= Debra Lew Harder =

American pianist and radio announcer

Debra Lew Harder (born 1960 or 1961) is an American pianist and radio announcer and host of the Metropolitan Opera radio broadcasts. Harder was named as the fifth host of the broadcasts in 2021, succeeding the retiring Mary Jo Heath.

Harder was previously an announcer for classical music on radio station WRTI in Philadelphia, Pennsylvania.

== Biography ==
Debra Miyoung Lew was born to South Korean parents in Burlington, Vermont, in 1960 or 1961. She was raised in northeast Ohio and is a 1979 graduate of Western Reserve Academy. She studied the piano starting when she was six years old, and she was successful in music competitions growing up. She graduated from Kent State University with a bachelor's degree and she earned a Doctor of Medicine at the Northeastern Ohio Universities College of Medicine (now Northeast Ohio Medical University) in 1985. She studied under pianist Tung Kwong-Kwong while at Kent State University. After practicing emergency medicine in central Ohio for a few years, she decided to pursue a career in music. She began attending Ohio State University in 1988 to study under pianist and artist-in-residence Earl Wild, and she earned a Doctor of Musical Arts in 1994. Through her career, she gave performances at venues such as the Dame Myra Hess Memorial Concert Series at the Chicago Cultural Center, Verizon Hall in the Kimmel Center for the Performing Arts in Philadelphia, and Wigmore Hall in London.

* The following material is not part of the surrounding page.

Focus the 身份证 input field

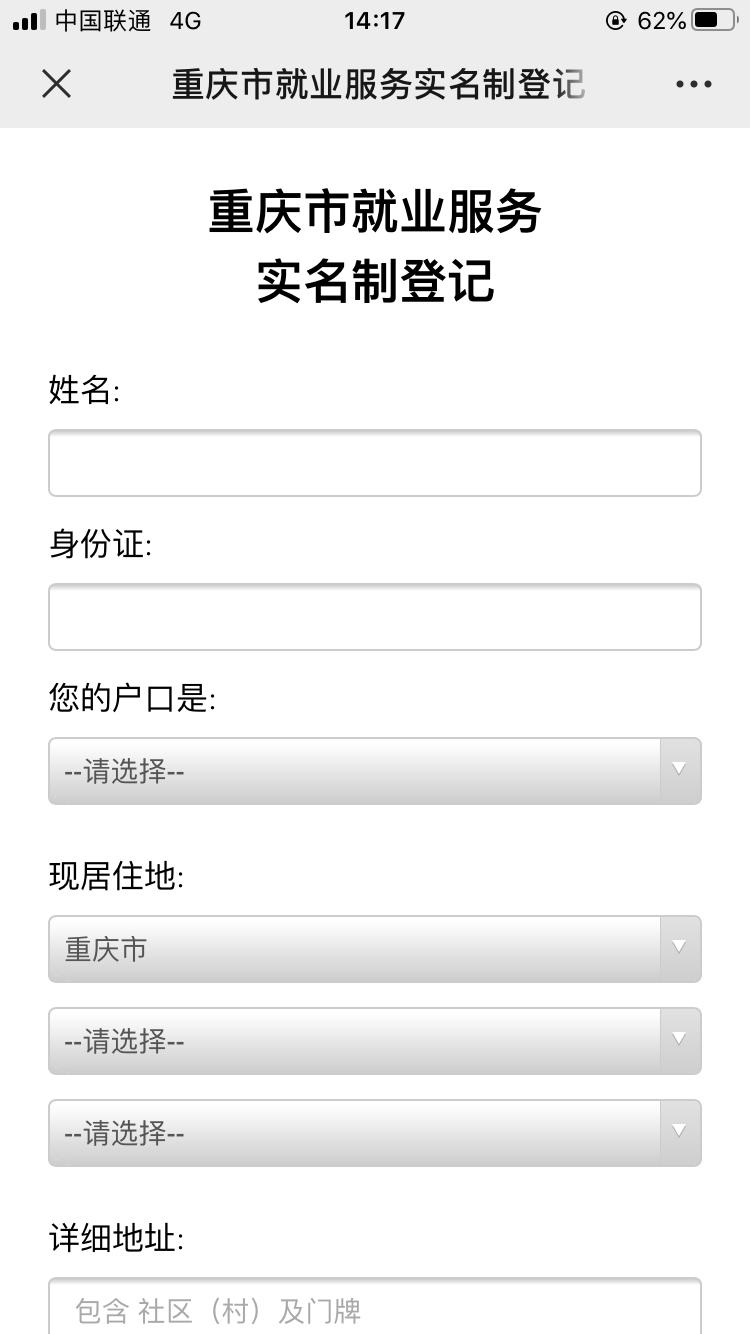click(375, 616)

Harder later moved to Philadelphia, where she shifted to mainly teaching music rather than performing, and she served on the faculties of Haverford College and Bryn Mawr College. She was host of the classical music programs on local radio station WRTI from 2016 to 2021. In 2021, she was named as the new host of the Metropolitan Opera radio broadcasts, taking the place of the retiring Mary Jo Heath. Harder is the fifth person in to hold the job since the radio broadcasts began in 1931.

== Personal life ==
In 1985, she married Thomas Harder. He is a physician. They have two children.